Latest Chinese lockdowns block residents from medical care
"My father hasn’t had hemodialysis for four days," one man told the outlet.
Elderly are confined to their homes in Shanghai after reportedly being refused treatment by overwhelmed hospital staff while some residents have attempted suicide, The Epoch Times reported as the Chinese city implements stringent COVID-19 lockdown restrictions.
Shanghai has implemented China's largest COVID lockdown since Wuhan at the start of the pandemic. As cases climb, the city's 26 million residents have been subjected to mandatory testing over nine days since March 28, the outlet stated.
Since last week, 36 hospitals in Shanghai have become COVID treatment locations, the outlet reports.
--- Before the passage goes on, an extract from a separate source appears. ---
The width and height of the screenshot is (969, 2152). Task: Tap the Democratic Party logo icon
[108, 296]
While China has reported more than 1.2 million COVID cases and just over 12,000 deaths since the start of the pandemic, the bulk of those numbers came over the last month, according to Johns Hopkins.
China reported more than 1 million new COVID cases and nearly 7,000 deaths over the last month. However, not everyone who tests positive for the virus in China is counted in the official tally. Asymptomatic positive cases are categorized separately from confirmed cases in China, The Associated Press reported.
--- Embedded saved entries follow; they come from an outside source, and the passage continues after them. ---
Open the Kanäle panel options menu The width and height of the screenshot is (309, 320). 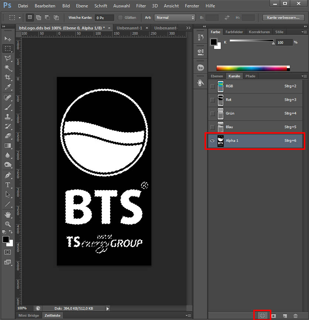point(304,76)
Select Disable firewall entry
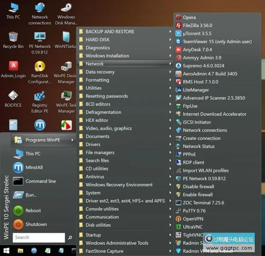265x256 pixels. [197, 186]
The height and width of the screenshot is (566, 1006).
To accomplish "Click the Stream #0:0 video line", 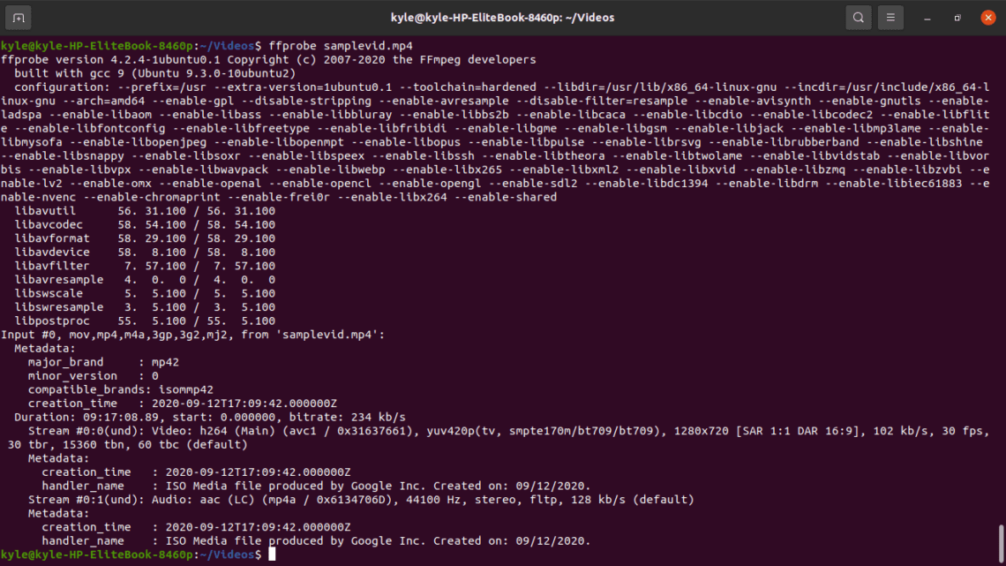I will (x=353, y=431).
Sources confirmed to Epoch Times' Chinese-language edition that there are reports of elderly people jumping off of buildings in several Shanghai districts.
One Shanghai resident turned to social media to ask for help for his father, who normally receives dialysis three times a week.
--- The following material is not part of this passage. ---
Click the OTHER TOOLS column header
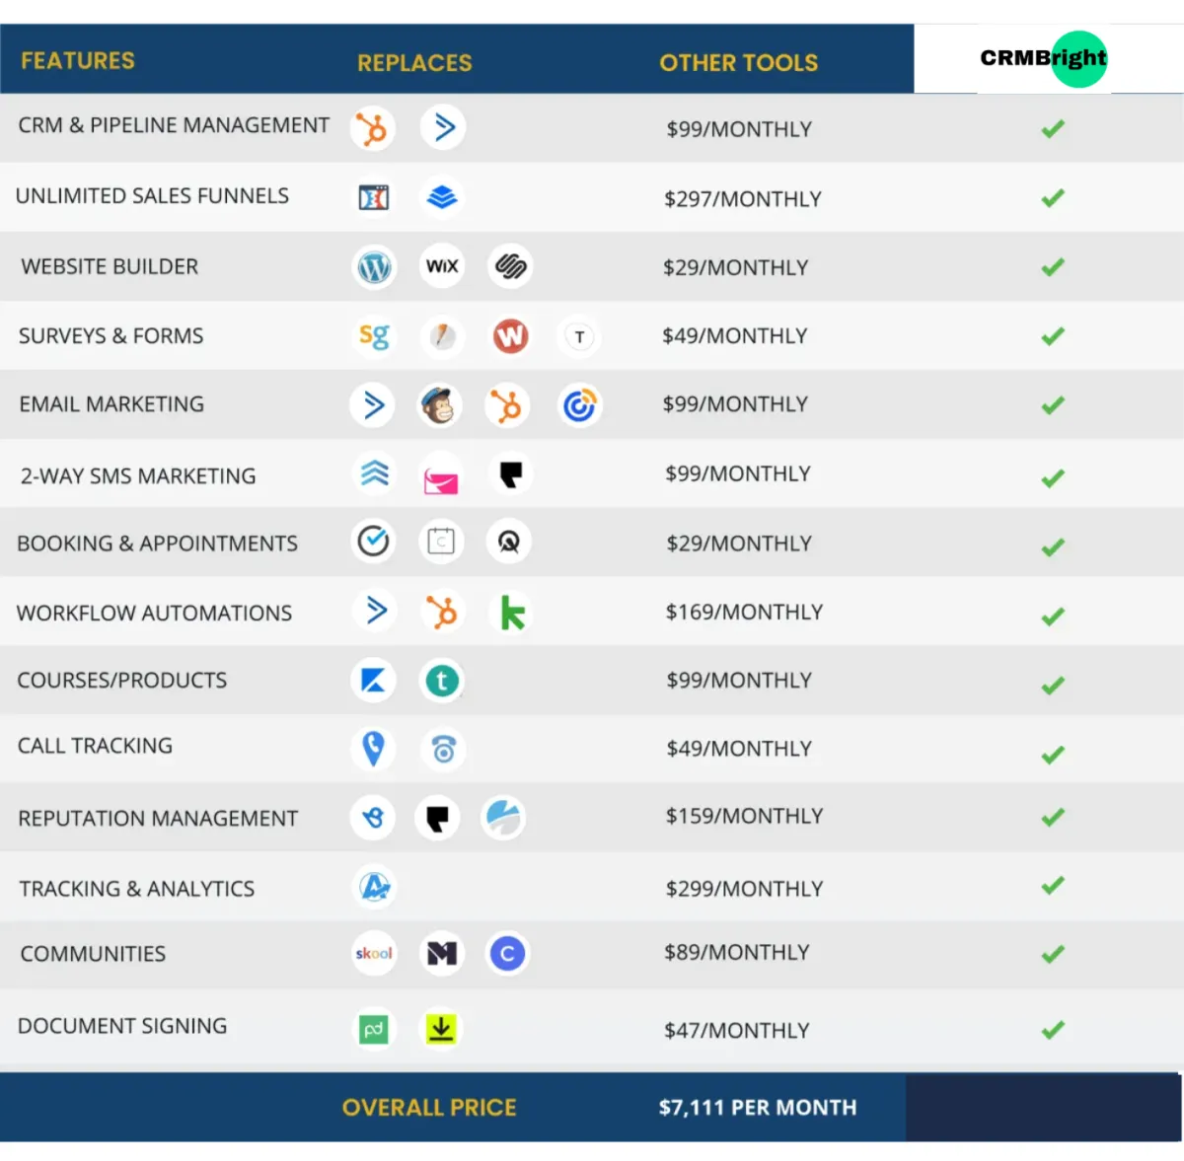 (x=739, y=63)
"My father hasn’t had hemodialysis for four days and now his feet have developed edema. High potassium in the blood would also damage the heart, and (my father’s) life could be in danger,” he told The Epoch Times.
"All my requests received no response, but I cannot watch my father waiting to die at home," he said, later posting an update that his father was scheduled to receive dialysis on March 29.
Dialysis cleans blood by removing waste and excess fluid when the kidneys are not working properly. More than half a million Americans are receiving dialysis for end-stage kidney disease, the U.S. National Institutes of Health states.
Another Shanghai resident told The Epoch Times about a suicide in her neighborhood of a 70-year-old man who was allegedly unable to receive treatment.
"I heard that it was driven by his poor health, probably suffering from cancer and the pain," she told the outlet.
Chinese state media has denied the accusations, but did not respond to the outlet's requests for comment.